RS: Well, I said this in my announcement speech, which you can watch on www.ricksantorum.com, and I encourage you to do it. It’s set in a factory. It’s electric. We cover a lot of issues. But on the Common Core, it’s very, very simple. I would say you know, the old saying, fool me once, shame on you. Fool me twice, shame on me. And I got fooled once. Even though I’m a homeschooling dad, and believe so much in parental power of education, you know, I voted for No Child Left Behind. I’m not going there anymore. Anytime I see federal government or any kind of national this, the answer is no. They have, that’s not going to solve the problem. The only way I’m convinced of this, and I knew it, and I’m going to tell you that we have to get parents more involved in the education of their children, both pre-school as well as in school, and the federal government involved in itself in education is a barrier to parent access. It’s a barrier to parent participation, and we have to be all for engaging parents in local communities in nurturing and educating our children.

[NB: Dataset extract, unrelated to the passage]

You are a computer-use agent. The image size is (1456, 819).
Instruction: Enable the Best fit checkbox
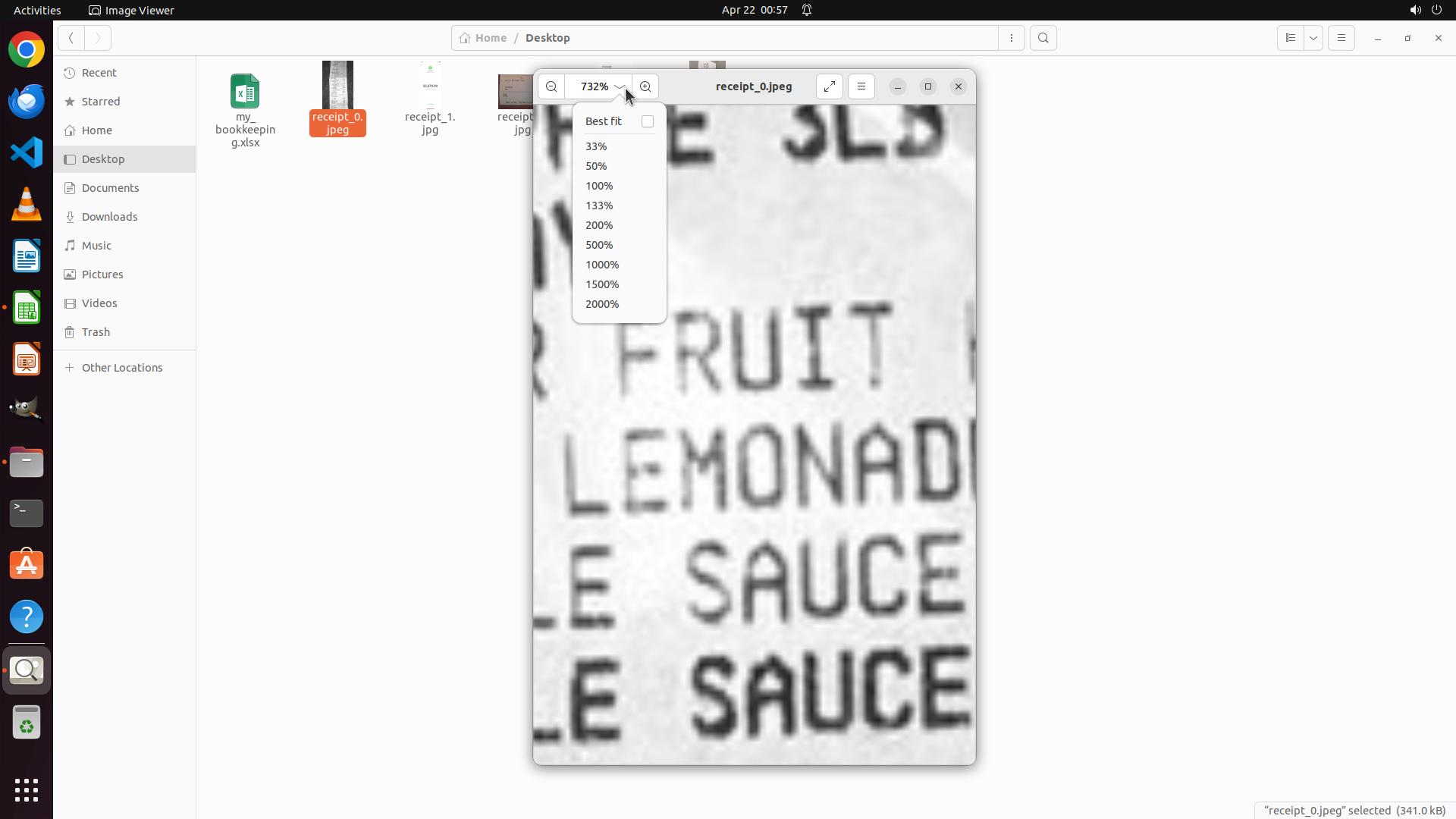pyautogui.click(x=648, y=121)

HH: now the avalanche, though, has come down the mountain. The new math, new, new math, the Finland math, is ruining…

RS: Oh, yeah. All of the particulars are horrendous. I mean, if you look at the math standards and the English standards that are there, I’ve had people, parents come up to me and show me these, and I start laughing. I said this can’t be true, and yet that’s what we’re teaching our children. That’s why I’m even more passionate about it, because it’s not just wrong because parents aren’t engaged and involved in it. It keeps us away from forming our children in a way that we believe is best. But it’s a ridiculous set of standards.

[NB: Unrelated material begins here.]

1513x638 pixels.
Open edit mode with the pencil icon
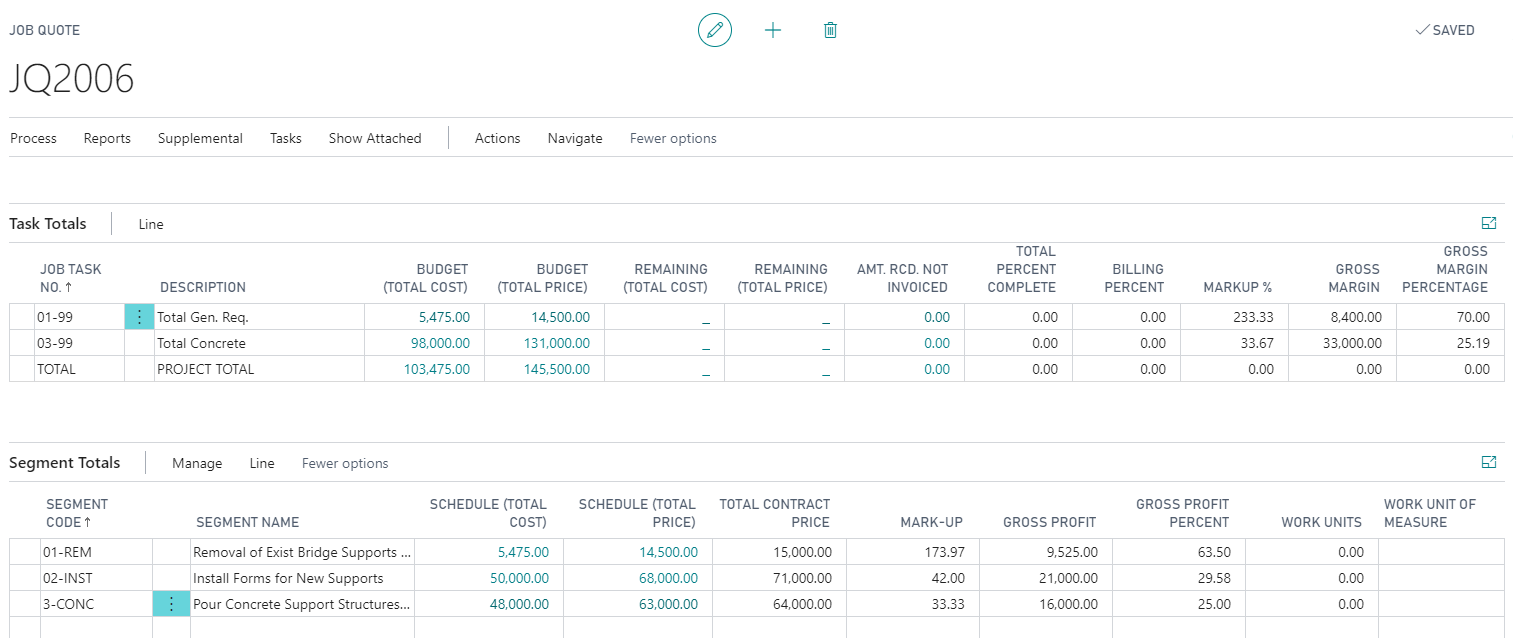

HH: So how does, since it’s a federal program, does the presidential campaign have to address the solution to it?

RS: Yeah, the answer is yes. I mean, there are federal incentives for states to adopt Common Core. We get rid of them. David Vitter has a bill in the Senate which I have endorsed publicly. We just get rid of all that, and in fact, we get rid of a lot of other things where the federal government tells states and localities how to run their education.

HH: I’ll be right back with Rick Santorum. During the break, go to www.ricksantorum.com.

— – – –

HH: Senator Santorum, I want to play for you three cuts about where did the Islamic State come from. The first is from Senator Rand Paul, the second from Senator Tom Cotton, the third from Congressman Mike Pompeo. First, Senator Paul on Morning Joe:

JS: Lindsey Graham would say ISIS exists because of people like Rand Paul, who said let’s not go into Syria. What do you say to Lindsey?

RP: I would say it’s exactly the opposite. ISIS exists and grew stronger because of the hawks in our party who gave arms indiscriminately, and most of those arms were snatched up by ISIS. These hawks also wanted to bomb Assad, which would have made ISIS’ job even easier. They created these people. ISIS is all over Libya, because these same hawks in my party loved, they loved Hillary Clinton’s war in Libya. They just wanted more of it, but Libya is a failed state, and it’s a disaster. Iraq really is a failed state or a vassal state now of Iran. So everything that they have talked about in foreign policy, they’ve been wrong about for 20 years, and yet they have somehow the gall to keep saying and pointing fingers otherwise.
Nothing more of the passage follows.